In Book IV of Metaphysics Aristotle explores the nature and attributes of being (ousia). Aristotle divides the things that there are, or "beings," into categories. Aristotle calls these substances and argues that there are many senses in which a thing may be said "to be" but it is related to one central point and is ambiguous.

Aristotle states that there are both primary and secondary substances. In Categories Aristotle argues that primary substances are ontologically based and if the primary substances did not exist then it would be impossible for other things to exist. The other things are regarded as either secondary substances or accidents, which are thus ontologically dependent on primary substances.

In Metaphysics, Aristotle states that everything which is healthy is related to health (primary substance) as in one sense because it preserves health and in the other because it is capable of it. Without the primary substance (health) we would not be able to have the secondary substances (anything related to health). While all the secondary substances are deemed "to be" it is in relation to the primary substance.

The question, what is being, is seeking an answer to something "that is." A contemporary example in rhetoric would be to look at a color. Using white as an example, when we define a color, we define it by association. Snow is white. Paper is white. A cow is white. But what is white? While we are saying things that are white, we are not defining what white is without qualification. Ousia is thus the answer to the question of "what is being" when the question is without qualification.
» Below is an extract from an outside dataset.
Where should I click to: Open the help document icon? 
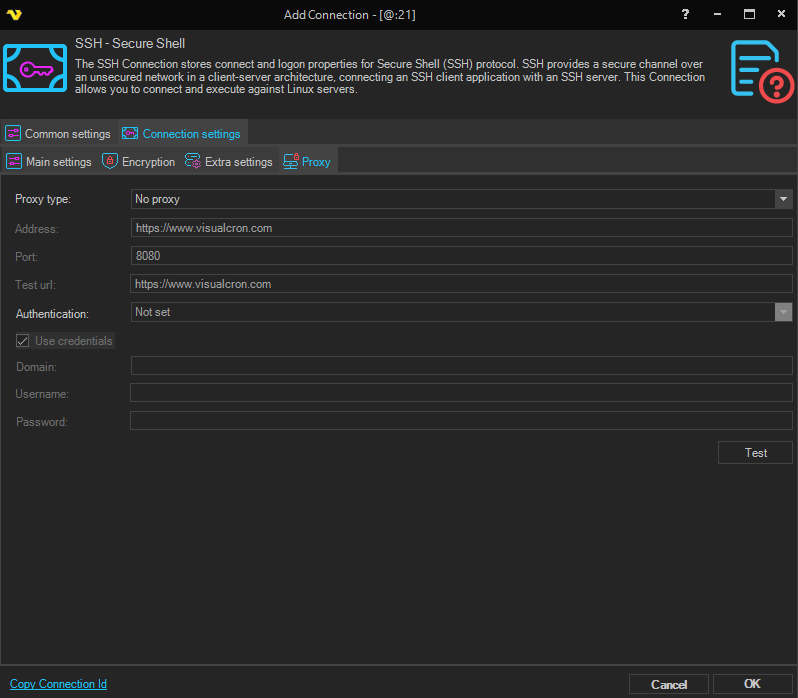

The unqualified answer of what is white is the ousia of white.

Much later, Martin Heidegger said that the original meaning of the word ousia was lost in its translation to the Latin, and, subsequently, in its translation to modern languages. For him, ousia means Being, not substance, that is, not some thing or some being that "stood" (-stance) "under" (sub-). Moreover, he also used the binomial parousia–apousia, denoting presence–absence, and hypostasis denoting existence.

==Christian theology==

The concept of θεία οὐσία (theia ousia; divine essence) is one of the most important concepts in Christian theology. It was developed gradually by Early Church Fathers during the first centuries of Christian History. Central debates over the doctrinal use and meaning of οὐσία were held during the 4th century, and also continued later, some of them lasting up to the present day.

===New Testament===
The word ousia is used in the New Testament only in relation to the substance in the sense of goods, twice in the parable of the Prodigal Son where the son asked his father to divide to him his inheritance, and then wasted it on riotous living.

An apparently related word, epiousios (affixing the prefix epi- to the word), is used in the Lord's Prayer, but nowhere else in the scriptures. Elsewhere, it was believed to be present in one papyrus (a list of expenses) among expenses for chick-peas, straw, etc., and for material. In 1998, according to a xerographic copy of a papyrus found in the Yale Papyrus Collection (from the Beinecke Rare Book and Manuscript Library) inventory 19 (a.k.a. P.C.+YBR inv 19), it was suggested that the document had been transcribed differently from other early manuscripts and that the actual word used in that particular papyrus was elaiou, meaning "oil".

===Early Christianity===
Origen (d. 251) used ousia in defining God as one genus of ousia, while being three, distinct species of hypostasis: the Father, the Son, and the Holy Spirit. The Synods of Antioch condemned the word homoousios (same essence) because it originated in pagan Greek philosophy. John Chapman's Catholic Encyclopedia entry for Paul of Samosata states:

It must be regarded as certain that the council, which condemned Paul, rejected the term homoousios; but, naturally, only in a false sense, used by Paul; not, it seems, because he meant by it a unity of Hypostasis in the Trinity (so St. Hilary), but because he intended, by it, a common essence, out of which both Father and Son proceeded, or which it divided between them – so St. Basil and St. Athanasius; but the question is not clear. The objectors to the Nicene doctrine in the fourth century made copious use of this disapproval of the Nicene word by a famous council.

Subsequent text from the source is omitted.